Friday, October 6, 2017

When Will Prince George’s Pull the Plug on Dead Development Projects?

If a development project was approved for construction prior to the Great Recession, but it still hasn’t been able to get off of the ground yet, isn’t it time to acknowledge that the project is just…dead? Well, yes, obviously! So why does the Prince George’s County Council have so much trouble letting go of these projects?

Again this year, as it has since 2009, the council has introduced legislation that would prevent approved-but-unbuilt development projects from expiring until at least December 31, 2018. Ordinarily, under county law, most new subdivision plan approvals are valid for only three years, and most site plan approvals are valid for only two years.

Most of the county’s backlog of deadwood development projects consists of large single-family detached residential subdivisions located outside of the Beltway and far away from transit. These are exactly the types of suburban sprawl projects that the county’s own planners have concluded are harmful.
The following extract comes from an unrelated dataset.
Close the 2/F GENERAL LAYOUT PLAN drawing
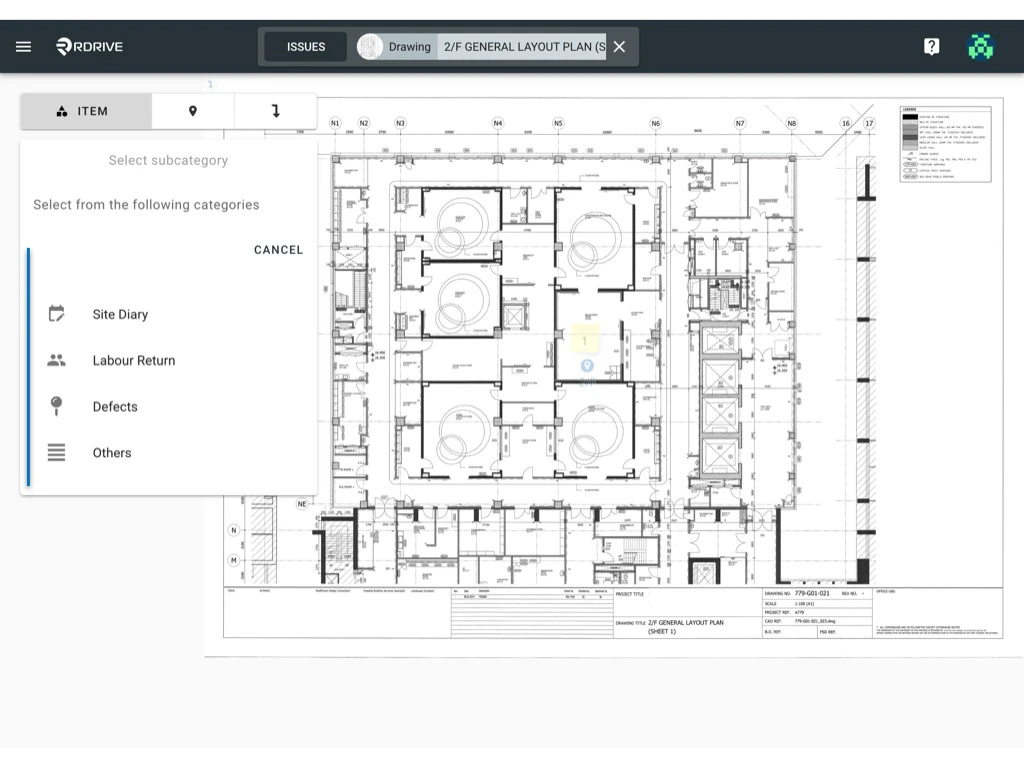Viewport: 1024px width, 768px height. pyautogui.click(x=618, y=46)
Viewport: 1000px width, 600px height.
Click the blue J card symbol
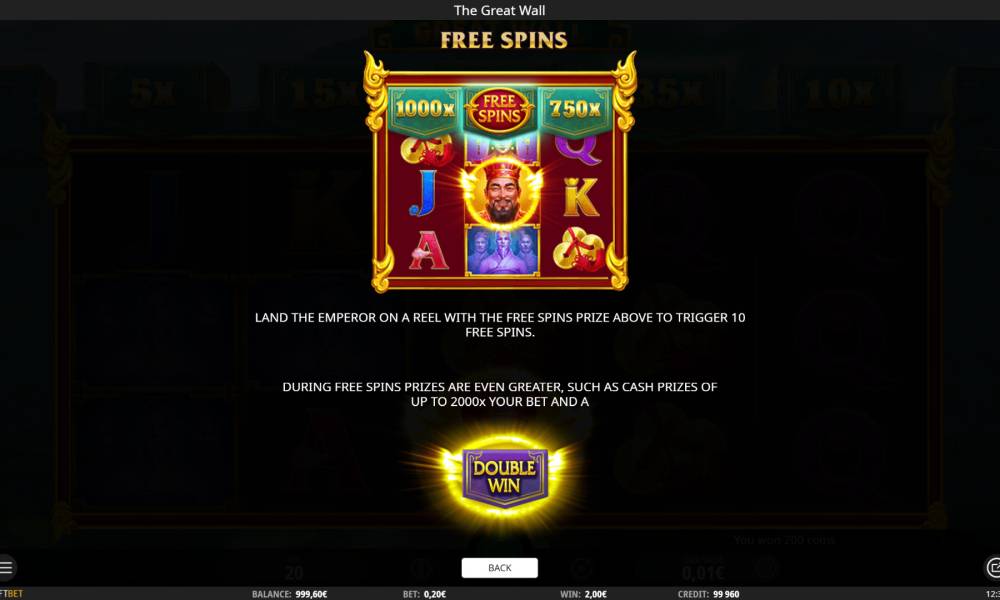click(423, 193)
According to planners, this glut of existing and planned low-density residential development makes it harder for the county to develop at the appropriate densities around its 15 Metro stations. That, in turn, puts the county at a competitive disadvantage with both millennial and older homebuyers who are looking for walkable urban development close to transit and with nearby amenities.

Additionally, studies show transit-oriented development (TOD) is a more fiscally sustainable form of development. Thus, the county council would do well to encourage new TOD projects around Metro, rather than clinging to far-flung sprawl projects in places that look like this:

Photo by Payton Chung
Moreover, there is no longer any market need for the county to keep extending the expiration dates on these long-stalled projects. The Great Recession has been over for quite some time now, and housing prices continue to rise in Prince George’s County. Indeed, County Executive Rushern Baker recently celebrated the county’s 61 percent increase in property values since 2010.

Lest you think that there’s no harm in extending the approvals on these dead projects, think again. Keeping old development projects in the pipeline significantly distorts the county’s true development landscape. That’s because the county still has to act as if all of the approved and unexpired development will in fact get built.

This means the county needs to plan and budget for more roads, water and sewer lines, schools, fire stations, and other public facilities to accommodate planned growth that has little possibility of ever happening. It also means new developers might be required to contribute to that new infrastructure, when it may not even be necessary for their particular projects. That puts an unnecessary burden and expense on new and otherwise viable projects, which ultimately discourages quality developers from building in the county.

The council will hold a public hearing on the latest extension bills, CB-97-2017 and CB-98-2017, on Tuesday, November 7, at 10:30 am. Please show up to testify and also contact the councilmembers to let them know your position on these bills.


  1. Perhaps an example or two would help make your case and prompt others to react?

    1. This map shows the development pipeline as of 2011. I don't think M-NCPPC has published an updated one since then. The councilmembers actually directed them to prepare an update at last week's PZED meeting. So hopefully we'll have it by the time of the public hearing in November.